Friction and the Anti-lock Braking System

Yesterday afternoon I had to call on my car’s anti-lock braking system (ABS). For reasons best known to its driver, a car pulled out of a side road right in front of me while I was driving home after work, and I needed to stop in a hurry. I rather think the car behind me had to rely on its ABS too, to avoid hitting me.

I don’t think I’ve ever had to brake that hard in this particular car before. The crunching noise the ABS makes and the vibration in the brake pedal certainly took me by surprise, even though I knew that’s what it does.

The ABS allows the brakes to operate to maximum effect by controlling the braking so that the wheels are just at the point of slipping, but not beyond. The video shows the control in action.

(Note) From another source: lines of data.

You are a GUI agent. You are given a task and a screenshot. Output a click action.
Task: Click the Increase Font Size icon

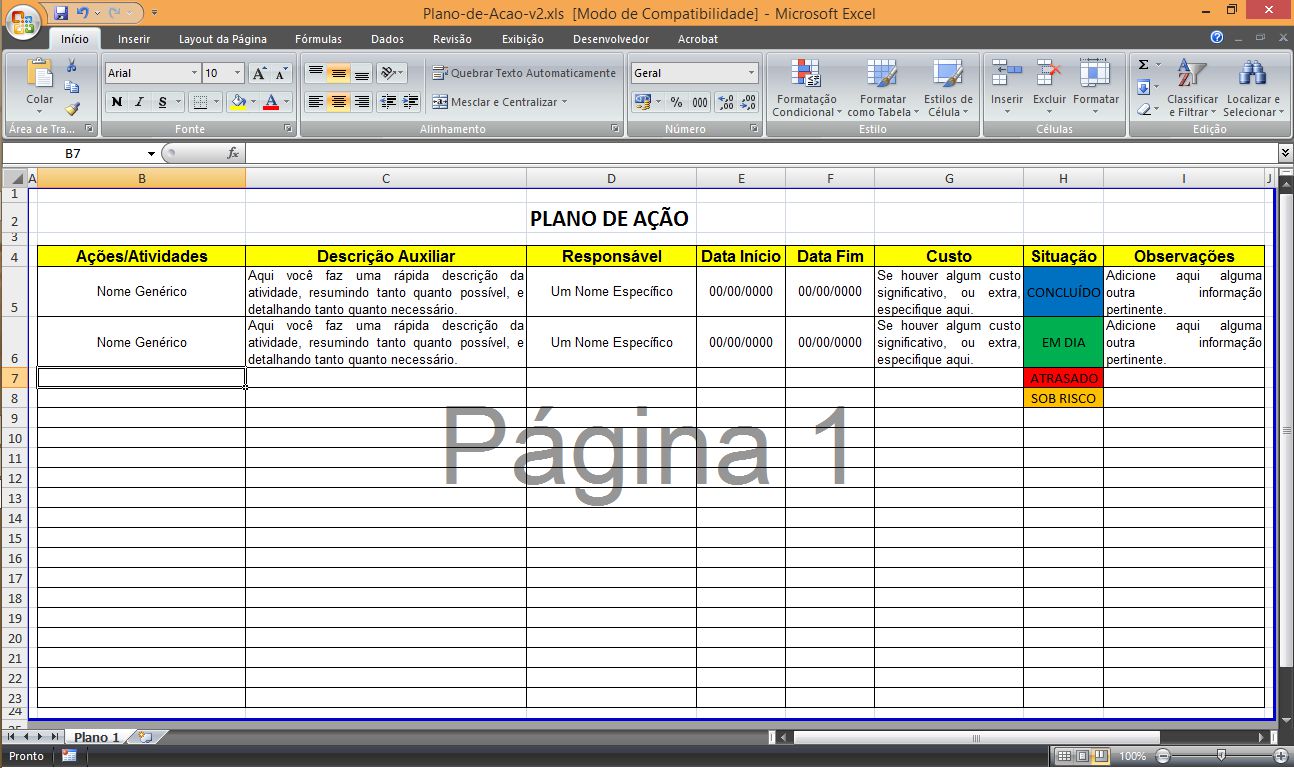click(x=260, y=73)
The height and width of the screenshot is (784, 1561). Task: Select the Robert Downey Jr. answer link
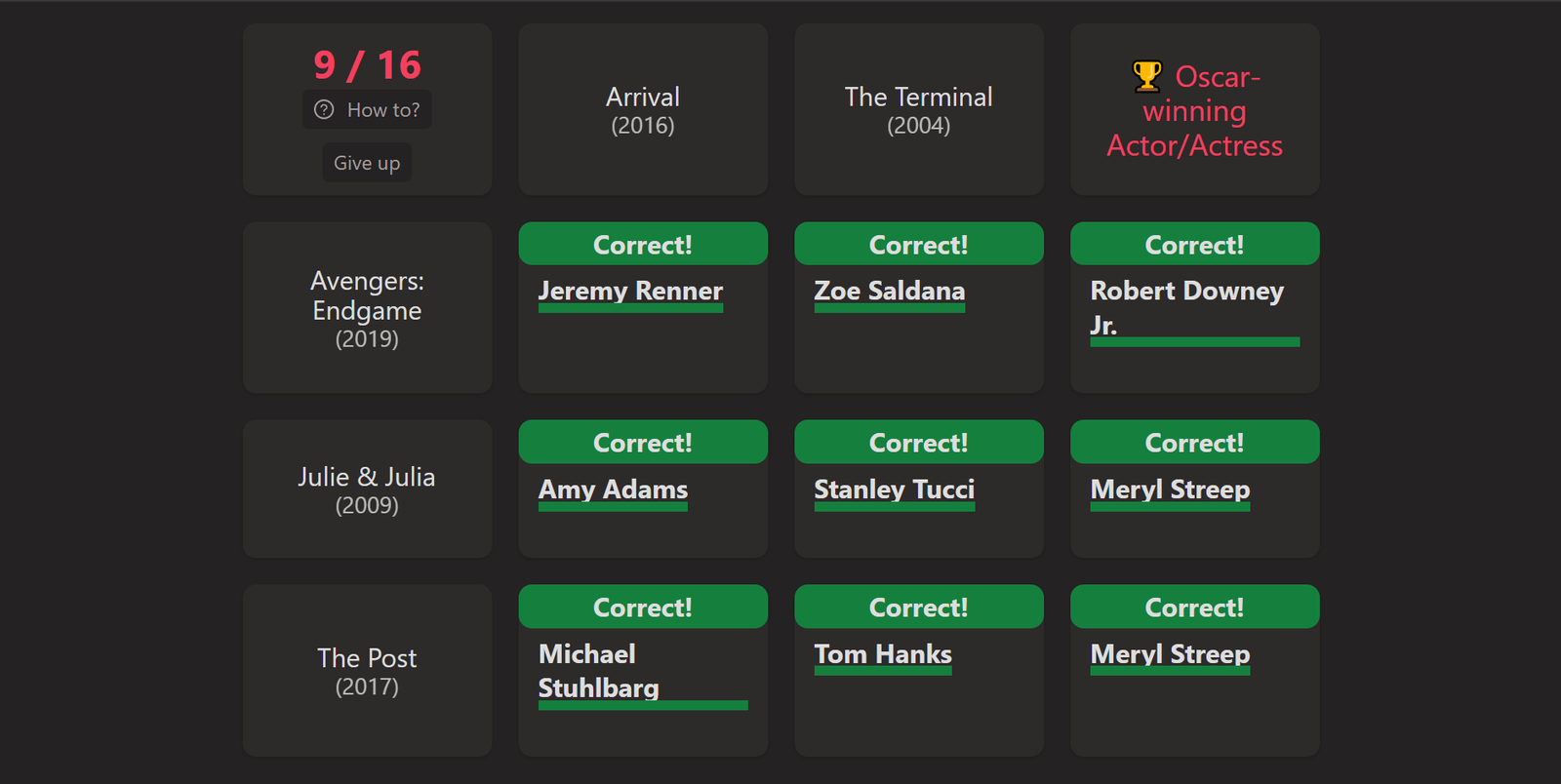[1187, 307]
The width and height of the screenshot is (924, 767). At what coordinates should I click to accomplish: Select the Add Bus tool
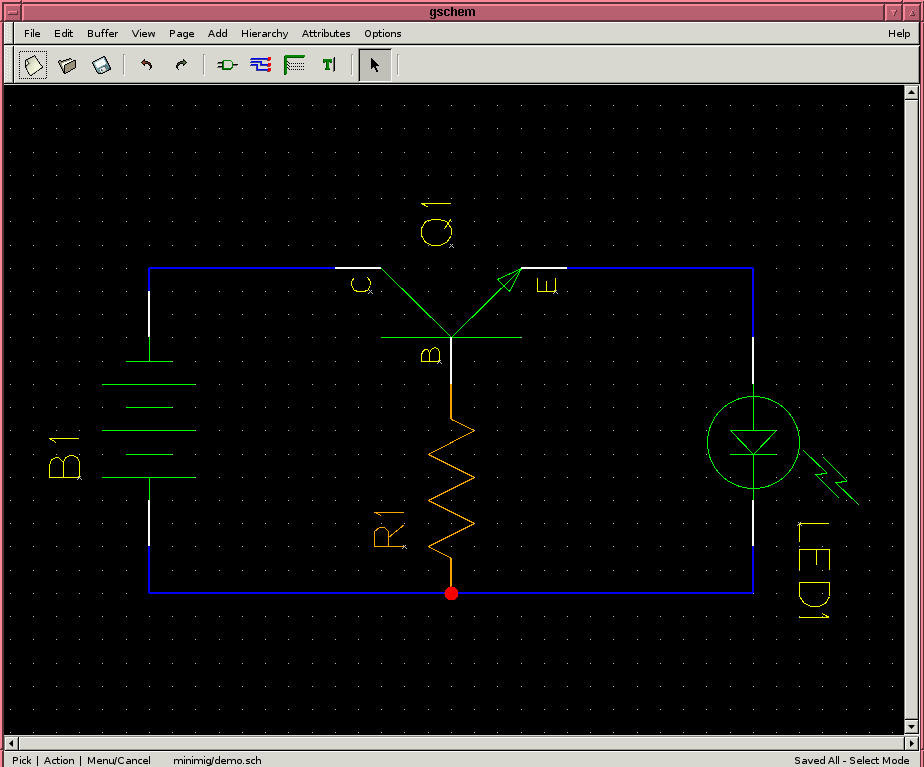[x=294, y=66]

Braking ultimately depends on how good your tyre’s grip with the road is. Rubber against dry asphalt has a high coefficient of static friction (a measure of stickiness between surfaces) – EngineeringToolbox gives it as about 0.9 – which means that when a car is moving forward the tyres are rolling, not sliding, along the road. The bit of the tyre in contact with the ground is always stationary with respect to the ground. It also means that, by applying the handbrake and locking the wheels, the car can park happily on some very steep gradients, provided it’s not icy. The frictional force between the road and the tyres is sufficient to prevent the car from sliding backwards down the hill.

However, there is a limit to that frictional force, and this is why wheels can lock and cars slide, especially on a wet, icy or loose-surface road. If the braking on a moving car is too severe, the frictional force between the road and the tyre is insufficient to keep the tyre sticking to the road, and thus ‘rolling’. Instead, the tyre slides. This is bad for several reasons. First it means that you have lost control of the car, and it doesn’t do your tyres any good. But also, since the coefficient of kinetic (or ‘sliding’) friction is generally less than the coefficient of static friction (EngineeringToolbox gives about 0.5-0.8 for rubber against dry asphalt), it means that the total braking force is lower. You will take longer to stop with sliding tyres than with rolling tyres.

The ABS senses when the wheels have locked, and then pumps brake fluid in bursts. It allows the braking to take full effect, but then releases the brakes momentarily when they ‘lock’, before applying the braking again. It’s like what you need to do on a non-ABS car (probably there aren’t too many of these on the roads any more) – pump the brake pedal yourself. That rapid bursting is what makes the characteristic ABS crunching noise.

ABS just controls the ‘straight line’ action of the tyres on the road, but that was sufficient for my purposes yesterday. There’s also the potential for tyres to slip sideways if cornering too fast. ABS won’t help with that – but that’s where Electronic Stability Control comes in. Now, this technology is really clever, using the Coriolis effect manifested in the vibrational modes of micromechanical tuning forks to measuring yaw rates – something that first had application in the aviation industry.